When classifying the sequences of dominant females, dominant males, and non-dominant indris obtained using the JD distance matrix, we got an above-chance average classification rate of 64.4% (Training error: 0.016367). In particular, the algorithm correctly classified 76% of dominant female sequences, and the remaining cases were assigned to dominant males and non-dominants for 18% and 6%, respectively. Half of the dominant male and half of the non-dominant sequences were correctly classified (53% and 48%, respectively), with the rest being equally misclassified between the other two categories. The high rates of correct classification imply that the flexibility in the concatenation of elements in sequences is sexually dimorphic and allows potentially recognizing dominants from non-dominant indris.

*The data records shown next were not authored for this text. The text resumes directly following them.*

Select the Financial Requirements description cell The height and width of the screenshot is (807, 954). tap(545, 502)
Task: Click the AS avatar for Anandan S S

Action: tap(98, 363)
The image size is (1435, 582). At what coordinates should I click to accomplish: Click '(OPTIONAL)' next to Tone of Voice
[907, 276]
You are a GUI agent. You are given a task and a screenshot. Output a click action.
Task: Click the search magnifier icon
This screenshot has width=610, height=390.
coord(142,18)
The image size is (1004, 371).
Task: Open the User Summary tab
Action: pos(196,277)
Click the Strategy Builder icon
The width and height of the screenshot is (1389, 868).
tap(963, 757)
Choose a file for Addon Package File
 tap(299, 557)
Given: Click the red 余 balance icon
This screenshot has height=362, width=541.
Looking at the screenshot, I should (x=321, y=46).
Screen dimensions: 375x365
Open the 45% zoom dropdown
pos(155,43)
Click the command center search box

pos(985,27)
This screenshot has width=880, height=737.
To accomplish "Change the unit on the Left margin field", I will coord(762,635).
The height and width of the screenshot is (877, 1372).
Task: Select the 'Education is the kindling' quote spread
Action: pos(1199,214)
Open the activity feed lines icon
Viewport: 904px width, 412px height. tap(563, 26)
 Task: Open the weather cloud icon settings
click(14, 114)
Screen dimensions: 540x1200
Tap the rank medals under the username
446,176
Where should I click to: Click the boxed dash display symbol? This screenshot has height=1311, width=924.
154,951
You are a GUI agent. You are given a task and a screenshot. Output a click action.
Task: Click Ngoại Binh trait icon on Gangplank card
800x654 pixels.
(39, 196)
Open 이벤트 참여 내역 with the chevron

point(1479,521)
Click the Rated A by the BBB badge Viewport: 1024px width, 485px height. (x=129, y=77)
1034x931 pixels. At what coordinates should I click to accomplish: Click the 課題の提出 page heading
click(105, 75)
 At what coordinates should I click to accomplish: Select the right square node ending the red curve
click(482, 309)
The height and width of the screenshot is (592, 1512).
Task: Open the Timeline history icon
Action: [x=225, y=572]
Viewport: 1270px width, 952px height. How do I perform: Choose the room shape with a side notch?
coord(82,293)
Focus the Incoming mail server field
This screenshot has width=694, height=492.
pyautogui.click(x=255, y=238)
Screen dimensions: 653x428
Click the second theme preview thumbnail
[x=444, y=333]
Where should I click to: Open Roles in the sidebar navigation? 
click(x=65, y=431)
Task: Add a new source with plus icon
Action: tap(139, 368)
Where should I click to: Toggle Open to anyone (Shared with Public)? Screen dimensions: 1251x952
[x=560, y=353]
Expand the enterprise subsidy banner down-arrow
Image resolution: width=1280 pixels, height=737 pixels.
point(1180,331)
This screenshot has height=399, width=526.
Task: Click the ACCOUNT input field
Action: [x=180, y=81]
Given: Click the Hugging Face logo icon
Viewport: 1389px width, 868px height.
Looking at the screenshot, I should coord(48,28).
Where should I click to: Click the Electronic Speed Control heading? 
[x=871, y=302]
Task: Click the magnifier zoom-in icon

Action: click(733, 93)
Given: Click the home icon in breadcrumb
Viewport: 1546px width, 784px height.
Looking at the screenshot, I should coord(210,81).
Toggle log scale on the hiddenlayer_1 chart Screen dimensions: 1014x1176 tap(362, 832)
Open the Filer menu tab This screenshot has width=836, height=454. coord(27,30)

Normalized Diversity and contribution flexibility
When testing whether the flexibility of the cosingers co-varies during the duetting, we found an overall effect of sex and status (F2,30.469 = 5.502, p value = 0.009; Table SM2, Fig. 2a), but, when looking at post-hoc comparisons, normalized diversity did not significantly differ between dominant females and dominant males (Tukey–Kramer test, estimate = −0.156, SE = 0.088, Kenward–Roger df = 33.2, t.ratio = −1.767, padj = 0.196), and dominant males and non-dominant indris (Tukey–Kramer test, estimate = −0.096, SE = 0.079, Kenward–Roger df = 38.0, t.ratio = −1.211, padj = 0.454). Instead, dominant females significantly differed from non-dominant indris (Tukey–Kramer test, estimate = −0.252, SE = 0.079, Kenward–Roger df = 38.1, t.ratio = −3.179, padj = 0.008), showing the highest flexibility degree in non-dominant individuals (Normalized Diversitydominant females = 0.377土 0.141; Normalized Diversitydominant males = 0.376土 0.146; Normalized Diversitynon-dominants = 0.381土 0.149).
Testing each group individually, we found a significant correlation of the normalized diversity between each dominant male and dominant female in seven pairs, but not in three pairs (3MZa, 8MZ, 9MZ). In particular, the seven pairs showing a significant test displayed a positive correlation (Fig. 2b). The results of Spearman’s correlation tests for each group are shown in Table SM3. The covariation of the normalized diversity thus shows an overall mixed pattern among the duetting indris.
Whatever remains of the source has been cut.